With all the movements and progressions having been addressed, Engum touches on two powerful points in closing the text. The first, more straightforward bit of advice is the use of water as a tool to improve flexibility. Literally, training in water provides a gateway to more remarkable results. And lastly, I thought an incredible point Engum makes it to avoid living in the stance of our sport. Fighters for example operate in constant flexion. Crouched and ready to spring, these athletes often take this posture with them outside of their sport. Balance is critical in our biomechanical habits, and Engum’s point about not living in our fighting stance is duly noted. As a matter of fact, Engum’s “Escape Your Fighting Stance” program could be used as a stand-alone program.
As someone with enough flexibility to remain functional in the movements that I practice, I feel like my sense of urgency around the topic of flexibility is lacking.
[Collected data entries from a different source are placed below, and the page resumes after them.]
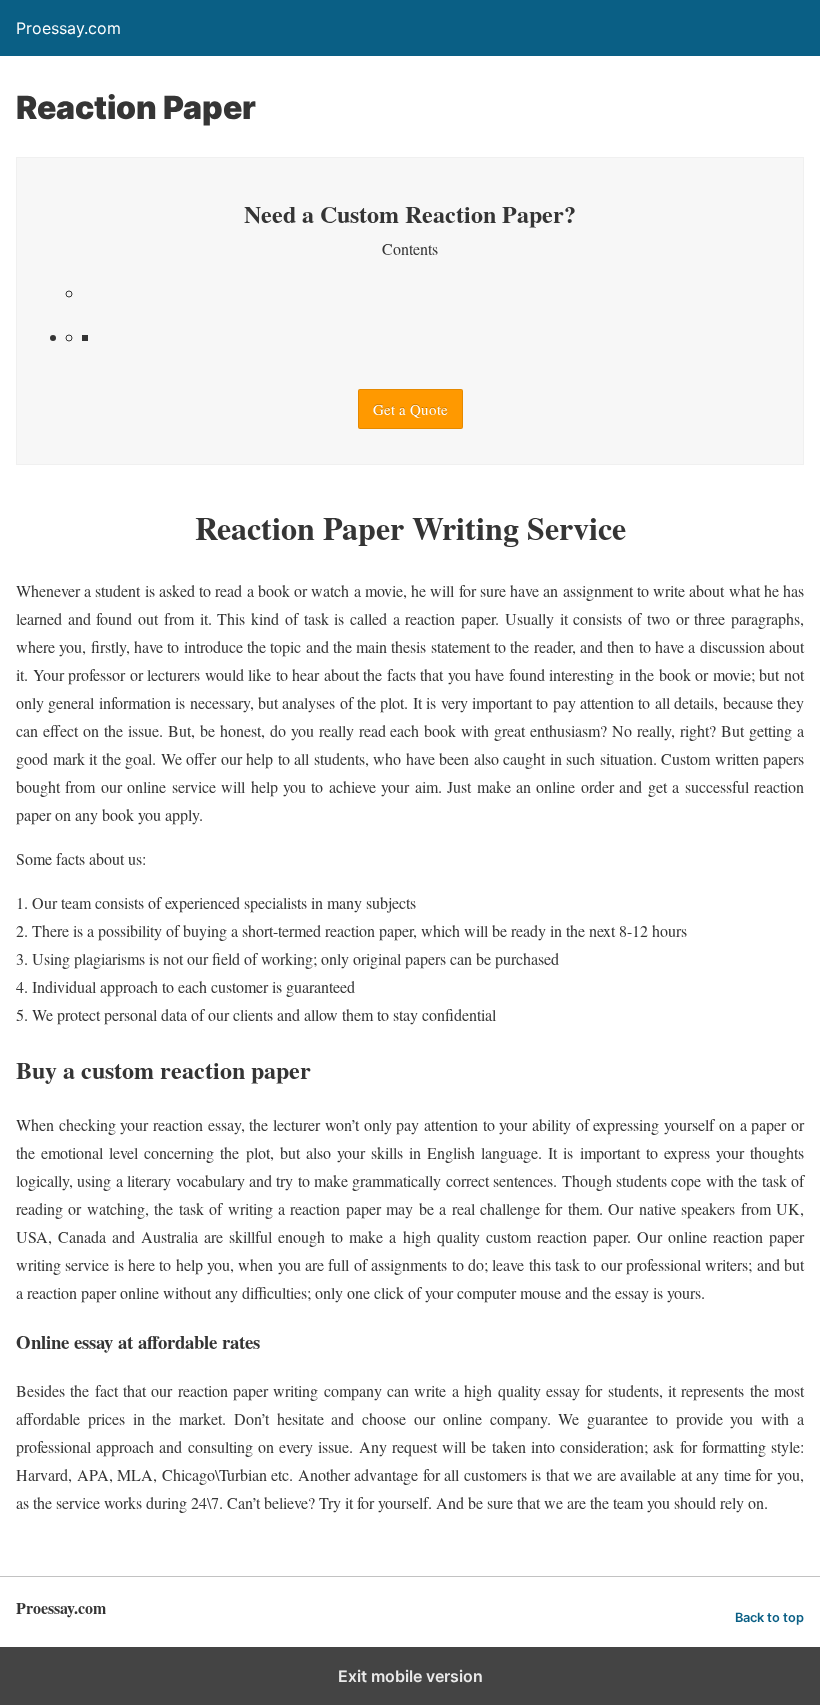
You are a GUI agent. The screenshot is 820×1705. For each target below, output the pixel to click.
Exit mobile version (410, 1676)
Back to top (769, 1617)
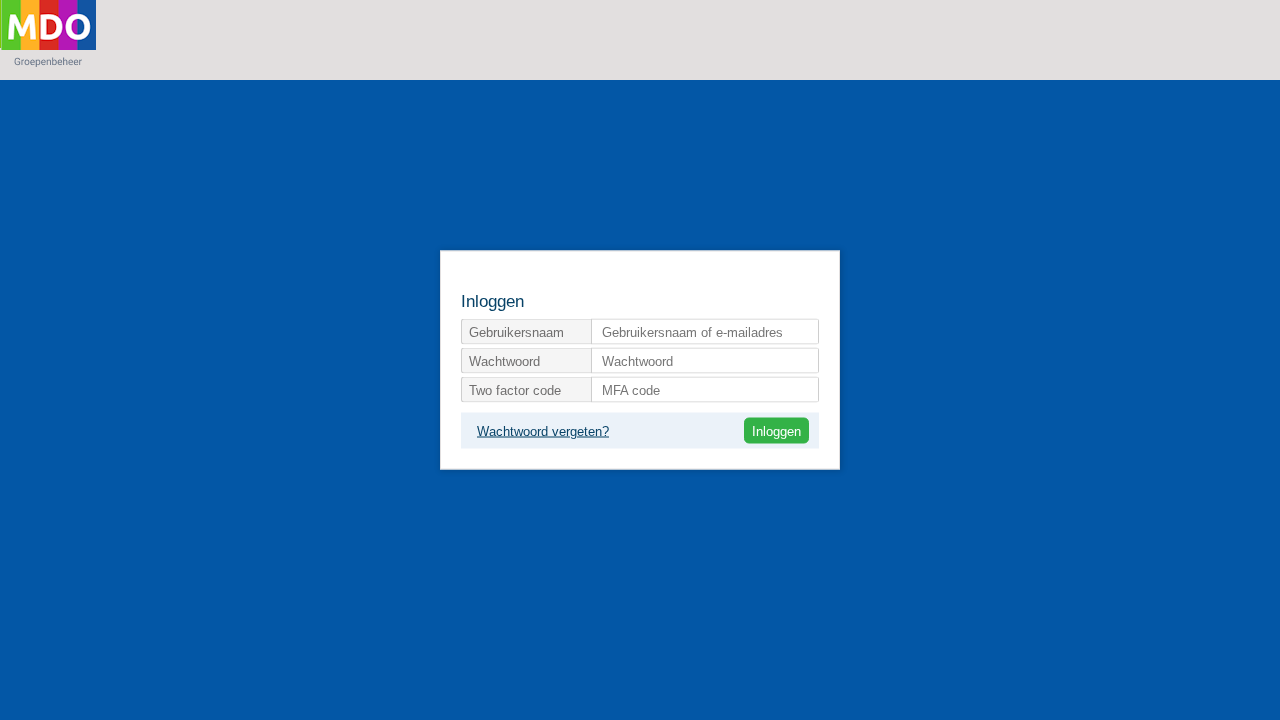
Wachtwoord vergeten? (543, 431)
However, this lack of urgency is to my own detriment. I have a clear picture of which areas I struggle in and my seemingly annual bout with a hip problem is due in large part to specific areas of immobility. Engum’s work is universally relevant, in my opinion. His program will outline tools to help nearly anyone achieve greater flexibility.
It’s worth noting, however, that the program is biased towards the fighting community and the splits, specifically. Given that the reader is motivated and in search of such results, Engum can provide it. The text may be a bit too loose to many folks that need specific structure in their programming, though. All and all, this was a learning experience from a person with the authority to teach it.